EXERCISE GOAL
Can you copy, word for word, the part of the passage on the album Love Child starting with "Love Child is" and going on through "lavish R&B-styled ballads."?

EXTRACT TO READ
<<<<

Love Child is the second album released by the New York-based Latin freestyle trio Sweet Sensation. The album was released on April 15, 1990 by Atco Records and Atlantic Records. It is also the follow-up to the group's platinum-selling 1988 debut album, Take It While It's Hot. Like its predecessor, Love Child had an up-tempo feel, but also included lavish R&B-styled ballads.

The album's title song is a cover version of a #2 R&B/#1 Pop smash by the Supremes. Sweet Sensation's version went to #15 on Billboard's dance chart and #13 on Billboard's pop chart. However, it was the album's second single that gave the group its biggest hit ever, "If Wishes Came True," a power ballad featuring vocals by Betty Lebron. The song spent one week at #1 on Billboard's pop chart in September 1990, while going top-ten on Billboard's Adult Contemporary charts. The album also spawned two more hit singles: "Each and Every Time" (#59) and "One Good Man". The album itself peaked at #78 on the Billboard 200 albums chart and was certified platinum in the spring of 1991 by the RIAA.

>>>>

INFORMATION SHOWN
<<<<

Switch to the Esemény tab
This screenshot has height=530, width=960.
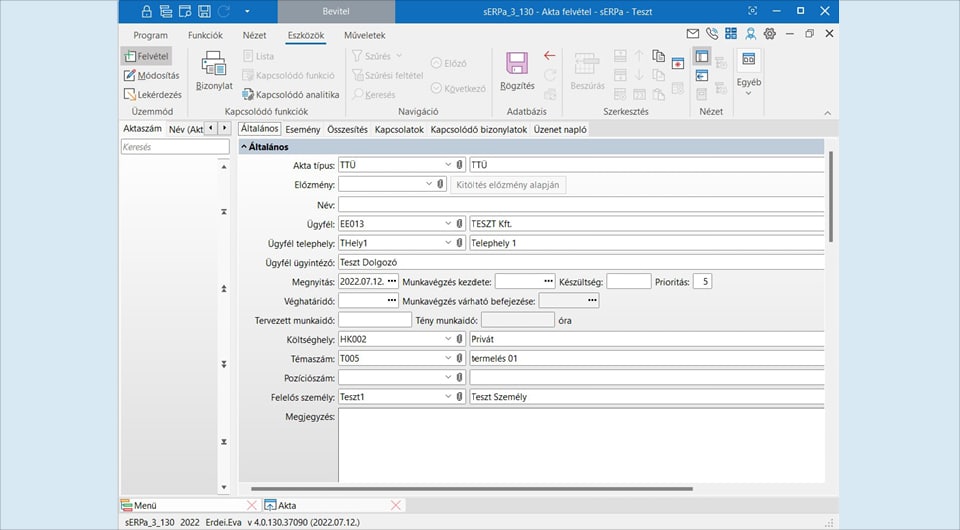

>>>>

WORKED ANSWER
Love Child is the second album released by the New York-based Latin freestyle trio Sweet Sensation. The album was released on April 15, 1990 by Atco Records and Atlantic Records. It is also the follow-up to the group's platinum-selling 1988 debut album, Take It While It's Hot. Like its predecessor, Love Child had an up-tempo feel, but also included lavish R&B-styled ballads.